Dedekind‘s approach to abstraction rests, as we have argued, on his preference in relating abstraction to learning-to-think rather than to an objectivity of knowledge. As such, what we have called his ‘universal set’ or ‘totient’ – “the totality of all things that can be objects of my thought” – is not meant, itself, to ever be an object of knowledge in a well-defined sense. An infinitist treatment of the finite means precisely this: semantically, the finite in focus can never conclusively and coherently be defined by purely arithmetic means. It accounts that the necessary abstraction involved in applying arithmetic means – that aspect which Frege wants to annihilate – yields fruit, so to speak. Dedekind‘s ‘totient’ ought to be understood, I would like to suggest, as a purely operative quantifier that complements his procedure of partition, the cut, within his overall algebraic approach. His universal set is meant to serve as the most general auxiliary construction necessary within Dedekind‘s method of quantifying logics in a non-representational, non-definitive, but rather structurally inceptive – or as he calls it, creative – way. If we consider this, Dedekind‘s way of logical quantification was indeed very different from that introduced by Frege. Dedekind engages with logicist methods in terms of what they have to offer for his interest in categoricity. This is very different from Frege, who saw in it a syntactical means to define concepts extensionally.
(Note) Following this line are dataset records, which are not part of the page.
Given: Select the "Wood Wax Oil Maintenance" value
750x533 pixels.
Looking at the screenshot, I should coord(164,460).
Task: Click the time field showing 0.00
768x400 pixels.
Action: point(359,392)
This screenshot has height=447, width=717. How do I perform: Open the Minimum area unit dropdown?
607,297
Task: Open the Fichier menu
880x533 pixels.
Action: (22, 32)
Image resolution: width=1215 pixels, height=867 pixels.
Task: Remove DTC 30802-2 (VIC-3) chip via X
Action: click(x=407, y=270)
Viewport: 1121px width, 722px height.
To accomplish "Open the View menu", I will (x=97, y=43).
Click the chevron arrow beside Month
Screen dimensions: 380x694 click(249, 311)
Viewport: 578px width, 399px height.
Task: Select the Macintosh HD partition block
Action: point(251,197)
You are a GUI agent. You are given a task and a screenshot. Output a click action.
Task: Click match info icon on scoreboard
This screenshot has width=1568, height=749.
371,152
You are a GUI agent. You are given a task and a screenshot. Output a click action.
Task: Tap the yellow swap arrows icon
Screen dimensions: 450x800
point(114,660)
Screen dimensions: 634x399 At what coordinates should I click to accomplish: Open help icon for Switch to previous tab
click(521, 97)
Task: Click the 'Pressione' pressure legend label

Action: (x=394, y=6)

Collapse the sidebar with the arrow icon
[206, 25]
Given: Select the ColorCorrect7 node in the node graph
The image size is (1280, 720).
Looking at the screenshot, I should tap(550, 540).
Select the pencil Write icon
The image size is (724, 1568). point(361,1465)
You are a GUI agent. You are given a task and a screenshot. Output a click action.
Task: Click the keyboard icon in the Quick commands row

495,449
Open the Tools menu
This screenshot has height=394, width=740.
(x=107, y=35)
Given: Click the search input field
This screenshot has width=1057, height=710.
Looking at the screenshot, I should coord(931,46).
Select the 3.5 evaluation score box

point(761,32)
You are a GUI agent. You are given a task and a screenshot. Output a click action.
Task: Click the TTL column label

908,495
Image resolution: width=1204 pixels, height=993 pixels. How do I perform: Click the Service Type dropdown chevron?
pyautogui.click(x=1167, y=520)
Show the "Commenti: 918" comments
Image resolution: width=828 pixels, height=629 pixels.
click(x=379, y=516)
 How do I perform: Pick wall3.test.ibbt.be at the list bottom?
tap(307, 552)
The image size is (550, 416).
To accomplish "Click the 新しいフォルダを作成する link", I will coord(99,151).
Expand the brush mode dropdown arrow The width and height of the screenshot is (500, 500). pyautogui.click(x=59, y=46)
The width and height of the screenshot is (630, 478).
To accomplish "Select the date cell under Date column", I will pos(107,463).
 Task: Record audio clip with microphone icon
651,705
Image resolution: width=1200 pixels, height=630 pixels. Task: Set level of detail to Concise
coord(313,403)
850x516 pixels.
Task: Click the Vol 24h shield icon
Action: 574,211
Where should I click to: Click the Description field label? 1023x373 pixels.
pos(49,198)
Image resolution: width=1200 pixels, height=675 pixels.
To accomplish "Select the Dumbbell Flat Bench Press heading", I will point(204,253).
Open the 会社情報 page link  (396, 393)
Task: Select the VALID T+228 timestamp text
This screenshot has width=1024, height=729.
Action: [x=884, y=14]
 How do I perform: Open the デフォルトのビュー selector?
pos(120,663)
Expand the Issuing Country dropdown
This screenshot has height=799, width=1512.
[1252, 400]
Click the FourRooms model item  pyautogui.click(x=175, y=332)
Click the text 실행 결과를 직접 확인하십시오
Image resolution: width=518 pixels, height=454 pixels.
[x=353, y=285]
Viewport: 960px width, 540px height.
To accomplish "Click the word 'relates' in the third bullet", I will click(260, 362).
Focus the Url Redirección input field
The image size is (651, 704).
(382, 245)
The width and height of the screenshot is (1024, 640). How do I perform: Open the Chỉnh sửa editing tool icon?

For Dedekind, in short, the structural criterium for well-definedness, namely completeness, is just as relevant as it is for model-theoretic, syntactic approaches. However, for him his approach to it „is to be understood in a semantic sense, as based on categoricity; similarly, consistency is to be understood semantically, as satisfiability by a system of objects“ [28]. It has been argued that Dedekind‘s notion of creative abstraction is an irrelevant assumption of his, due to personal world views, as Tait points out: „An objection often leveled at the abstractions of Cantor and Dedekind is that the abstractions do no work – they play no role in proofs.“ Tait is perfectly right in pointing out further „[B]ut it would seem that logical abstraction, as it is described here, does play a role, not in proofs, but in that it fixes grammar, the domain of meaningful propositions, concerning the objects in question, and so determines the appropriate subject matter of proofs“ [29]. This kind of preparing the grounds, by abstraction, for further computations, is precisely what we mean by ‘structural inception’. Like in farming, you cannot grow any fruit on just any ground. Here lies the great promise of what we call the Dedekind-Legacy: It allows, enhanced by machinic computations in computers, enormous flexibility and agility in terms of finding concepts and their definitions that are right not primarily for generalised cases, but for specified tasks. And this not despite of but precisely because such ‘constructured’ conditions for rigorous definability bear, as an inceptive structural ground, the capacity to engender a variety of cases as possible solutions for a problem of a prescribed kind, all of which are, in principle, equivalent. This means, the question of right definitions is not restricted to some sort of general adequacy, but can also involve desiderata of nearly any kind. Reck gives the following examples of the desiderata Dedekind himself applied in his working out of foundational definitions for mathematics: fruitfulness, generality, simplicity, and ‘purity’, i.e., the elimination of aspects ‘foreign’ to the case at hand [30]. As a concrete example Reck refers to the definition of prime numbers which must be at just the right level of generality [31].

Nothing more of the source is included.